I found audio of my first Dead show on archive.org. It’s great to hear it, because my primary memories of the show were:
a) being kept even more awake than I already was by someone in a tent five feet away from mine, playing the Pogues’ “Christmas in New York” over and over again at Two O’clock in the morning.
b) at Niagara Falls the next day, playing with a fountain which made a single unbroken inch-thick arc of water. I found I could cut the flow with my hands and watch little water cylinders follow their intended path. That was pure joy, making little rhythmic patterns.
The music was good, too. I had this song, “He’s Gone”, stuck in my head for the rest of the trip, and listening back, it is still my favorite.
I never before realized how similar Will Oldham’s singing is to Jerry Garcia’s.
And here is Richard Brautigan’s “I Cannot Answer You Tonight in Small Portions”.
I cannot answer you tonight in small portions. Torn apart by stormy loves gate, I float like a phantom facedown in a well where the cold dark water reflects vague half-built stars and trades all our affection, touching, sleeping together for tribunal distance standing like a drowned train just beyond a pile of Eskimo skeletons.
Well, this album induces melancholy in me in so many ways.
I have to admit that I envy Will Oldham, travelling to Iceland and recording deep records with Bjork’s sound engineer. Having good friends who go to fairly great lengths to help him realize such an individual, peculiar album. Making so many records in his career that frankly I never knew where to start - this is the first of his albums that I’ve really listened to. I don’t understand why I envy him and not Bill Callahan, say, or Tom Ze, people whose music I have a longstanding connection to.
Then there’s the lyrics. Putting aside his subject matter for a bit, just reading the lyric sheet makes my head hurt. It’s like reading Hegel - each word relates to its immediate neighbors in a clear way, but as you move to the phrase, sentence, and verse the sense gradually dissipates until you have to start all over again at a different phrase. It actually makes more sense when just listening, because it almost turns into a list of related words, which create meaning without clearly representing it, a sort of Cubism. I suppose it’s poetic, but at bottom the poet has to guarantee his readers that he has discovered the most simple way to express an idea so insightful that simplicity is redefined.

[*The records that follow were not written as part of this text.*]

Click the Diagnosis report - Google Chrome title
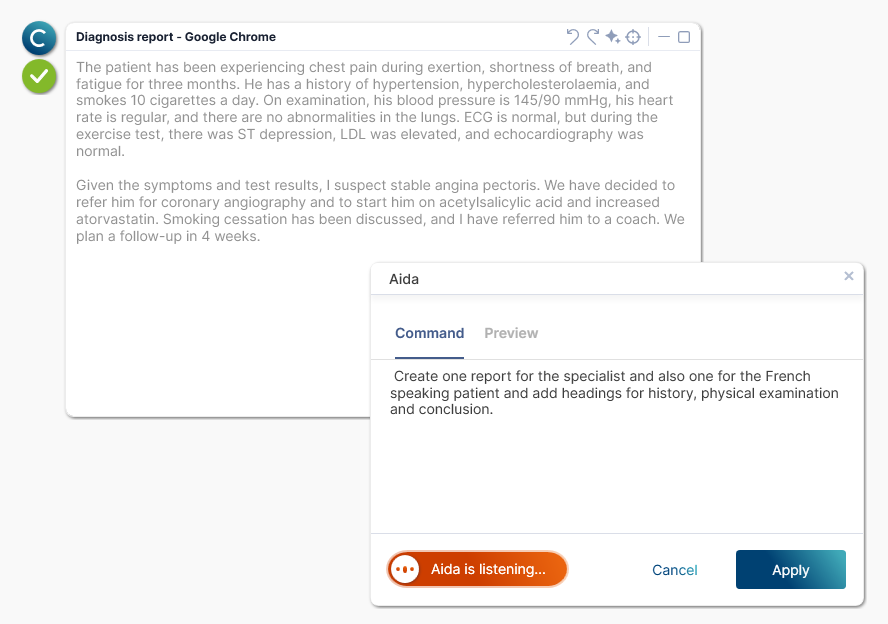Viewport: 888px width, 624px height. (x=176, y=37)
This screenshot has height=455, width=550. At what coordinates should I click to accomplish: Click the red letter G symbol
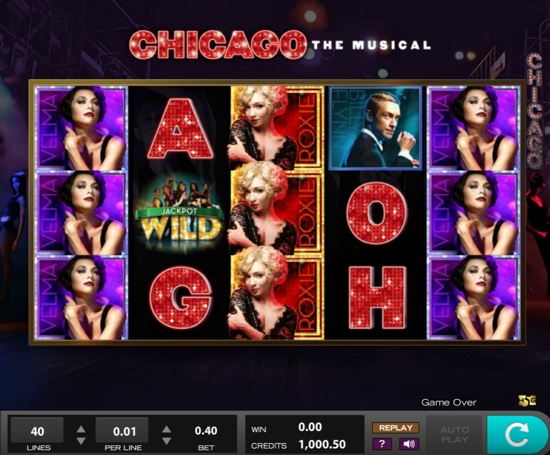coord(180,298)
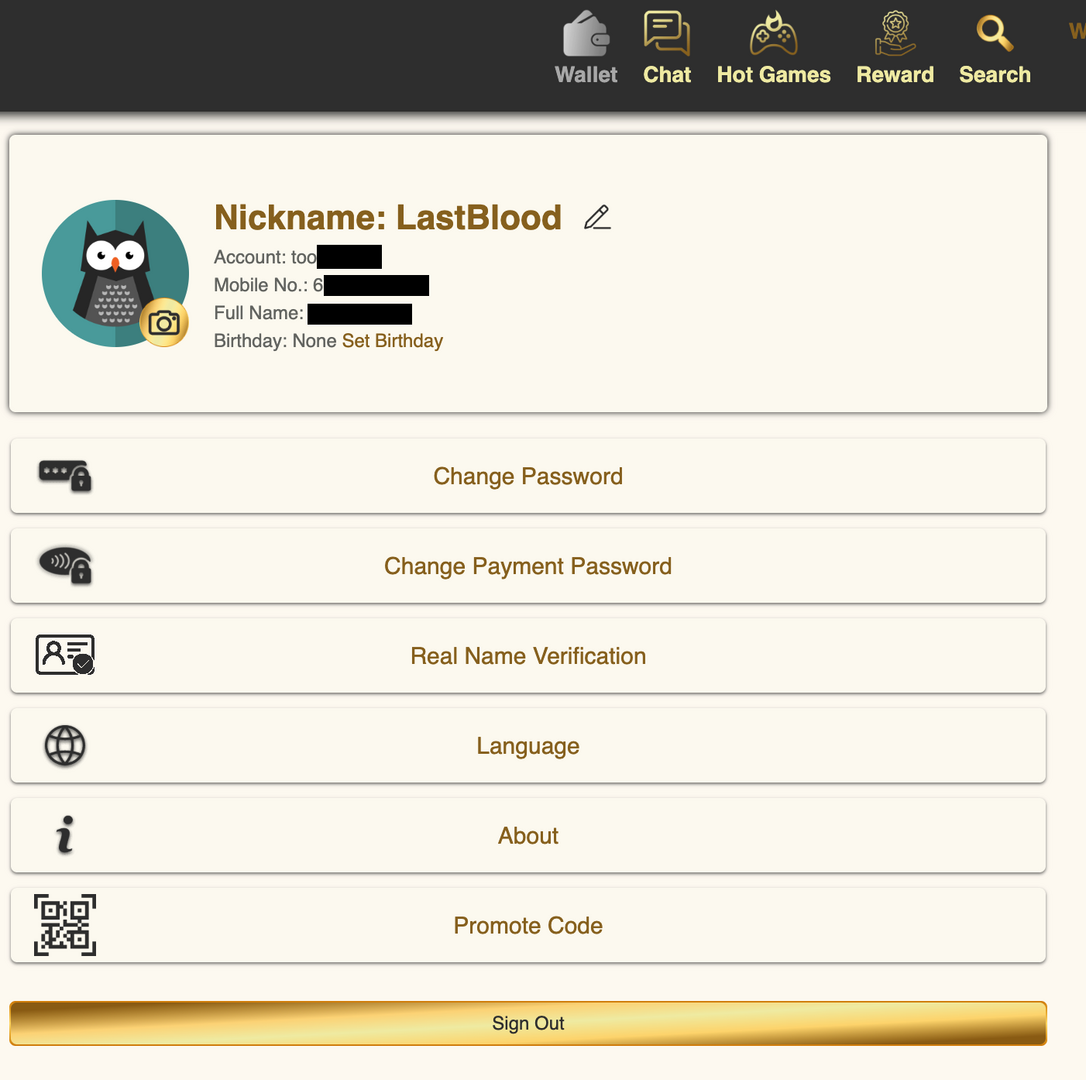1086x1080 pixels.
Task: Click the pencil icon to edit nickname
Action: [597, 217]
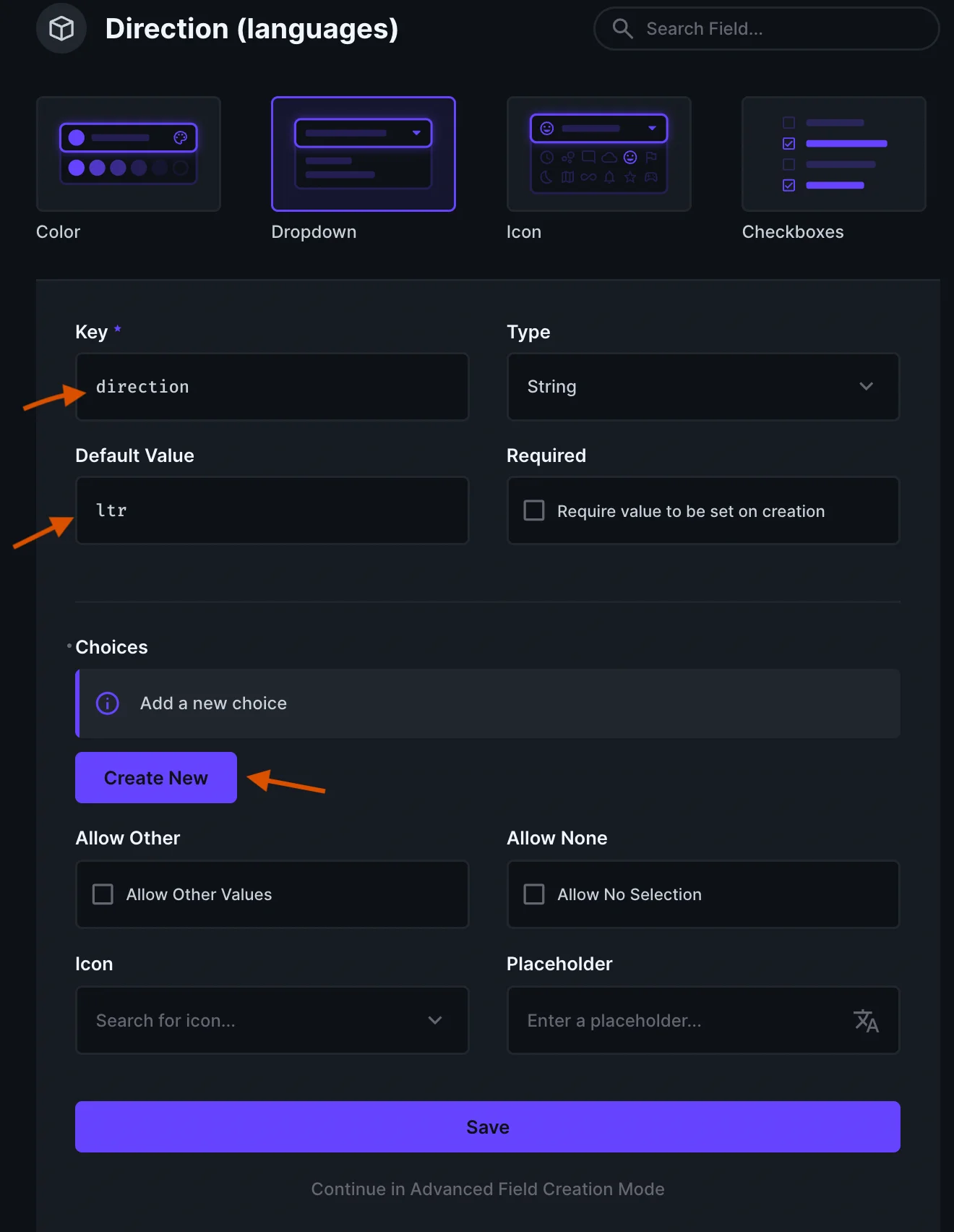The width and height of the screenshot is (954, 1232).
Task: Click the magnifying glass search icon
Action: (622, 29)
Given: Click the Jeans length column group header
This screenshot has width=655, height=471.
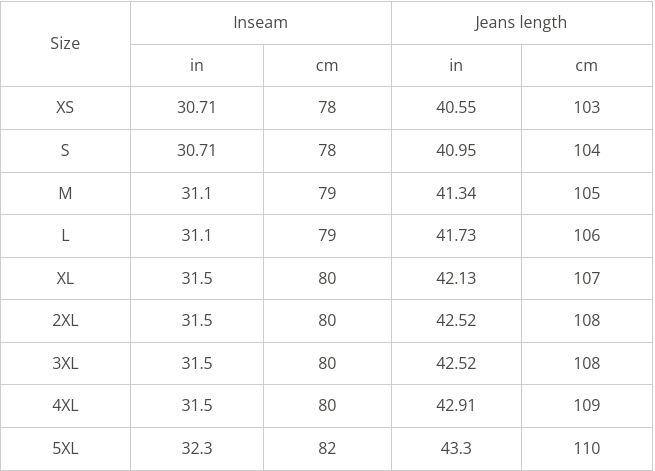Looking at the screenshot, I should [x=521, y=22].
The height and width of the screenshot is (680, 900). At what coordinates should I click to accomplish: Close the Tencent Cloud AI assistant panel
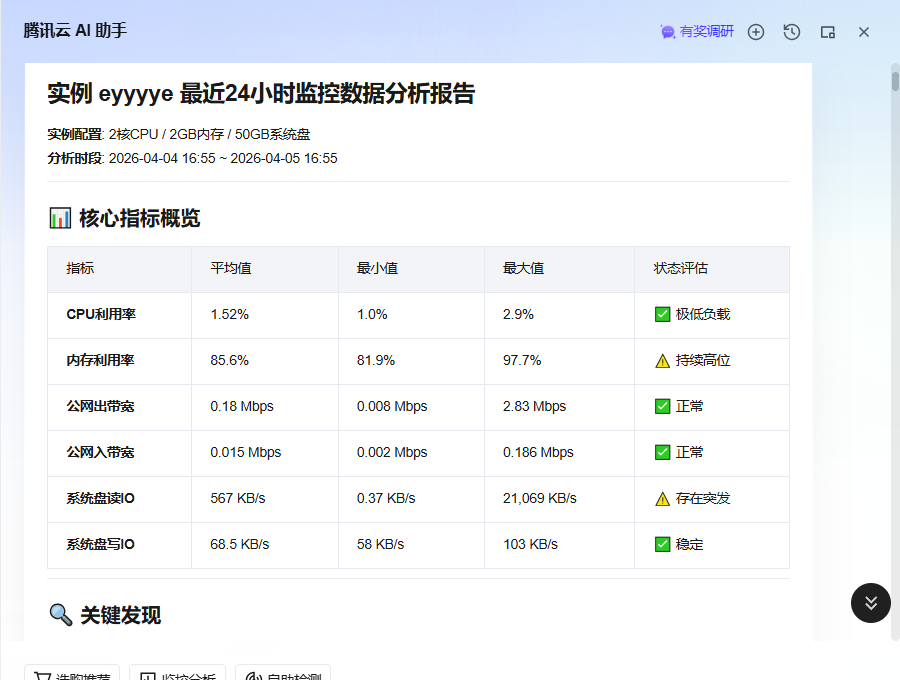tap(864, 32)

The content expressed by the lyrics is just heartbreaking. Will Oldham seems to see love and mutual destruction as coextensive. Even “Lay and Love”, which mostly works as a straightforward but very careful and complete love song, has the line
From what I know you’re terrified, you have mistrust running through you, your smile is hiding something hurtful, it makes me lay here and love you
I often think about Leo Strauss’s “Persecution and the Art of Writing” when considering obscure song lyrics, that contradiction and nonsense are ways of encoding heterodox ideas. I may as well also think of R.D.Laing suggesting that the insane are making their best effort at a compromise of contradictory necessities. Here the opacity of the surface just seems to reinforce the darkness inside. If you watch the video for Cold & Wet, you can see a layer of distressed gauze impregnated with christmas lights laid over the top of the opaque darkness of the song - very creepy.
Oldham’s voice, too, is heavy. It sounds as if he’s asleep and begging the rest of the music to stop making noise and come to bed.